— The problem —
From the entries that follow, copy each line in which "pixels" appears.

Stored records
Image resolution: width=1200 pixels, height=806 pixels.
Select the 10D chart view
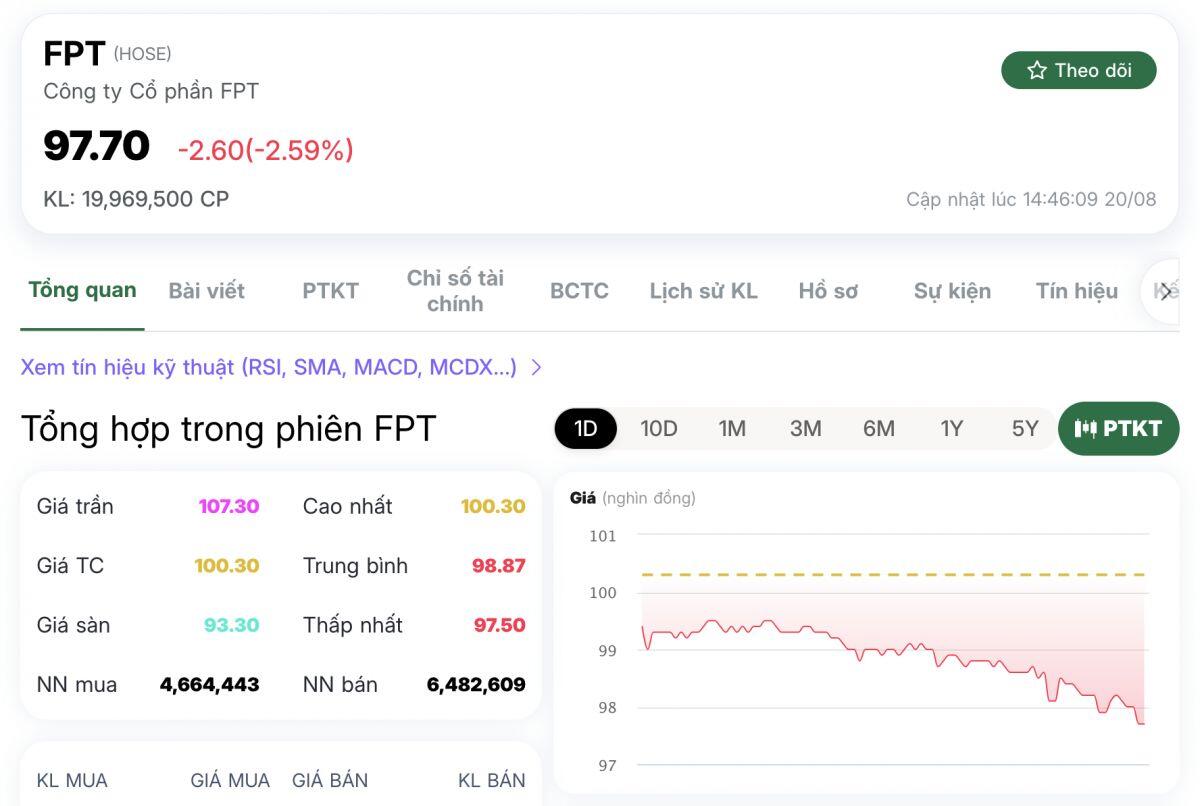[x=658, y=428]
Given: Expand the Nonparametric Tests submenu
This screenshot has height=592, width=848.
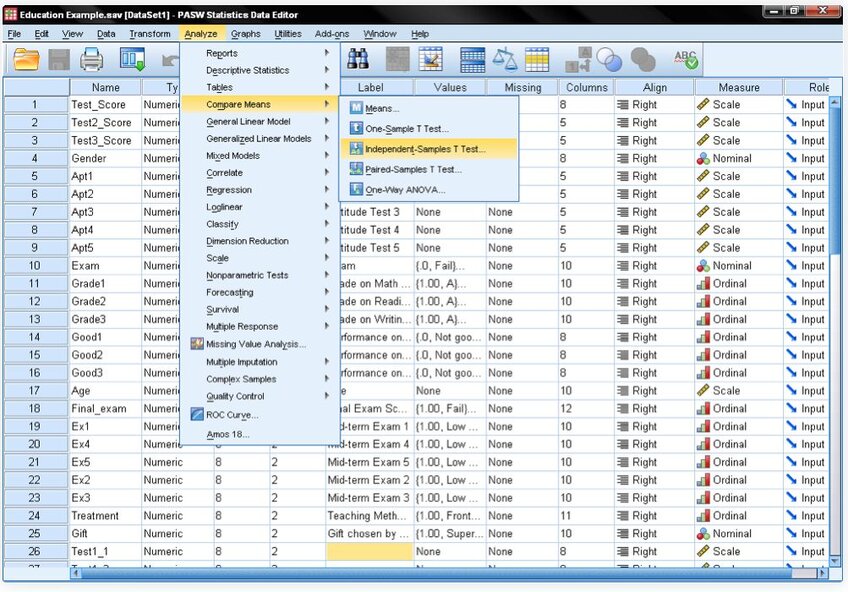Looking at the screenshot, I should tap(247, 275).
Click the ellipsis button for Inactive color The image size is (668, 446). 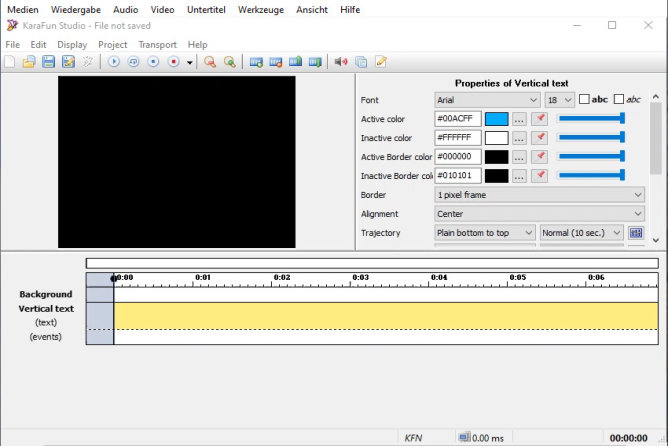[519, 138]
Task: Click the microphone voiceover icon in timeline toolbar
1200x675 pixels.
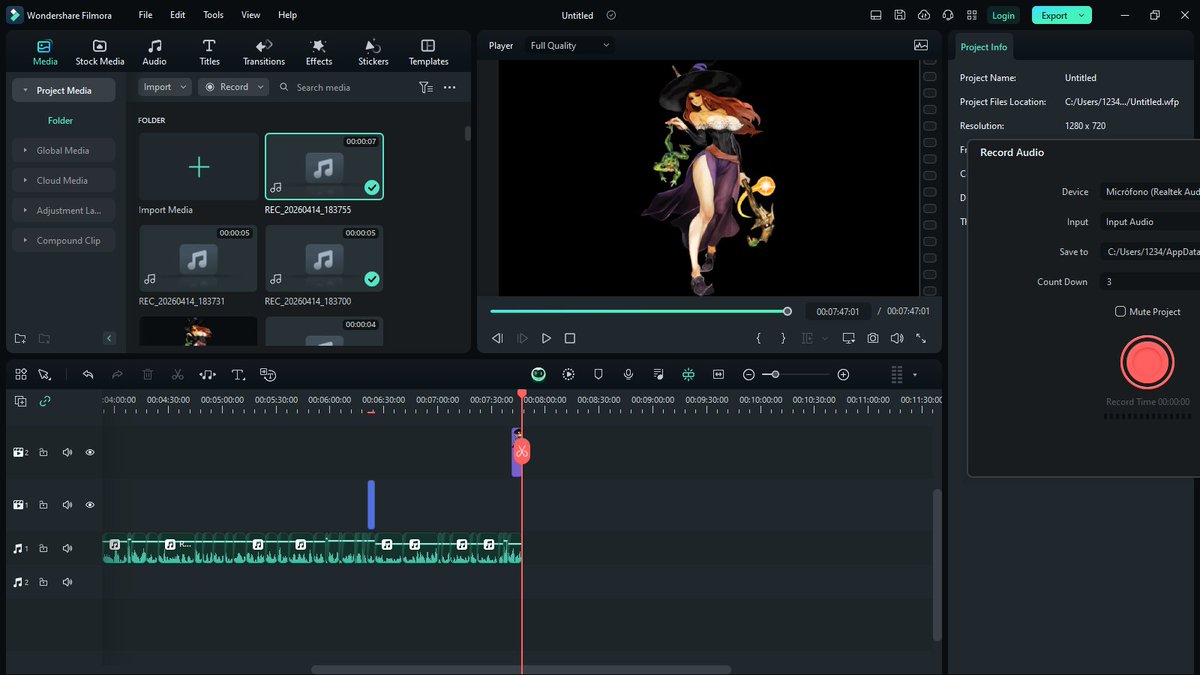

— Solution —
Image resolution: width=1200 pixels, height=806 pixels.
1200x675 pixels.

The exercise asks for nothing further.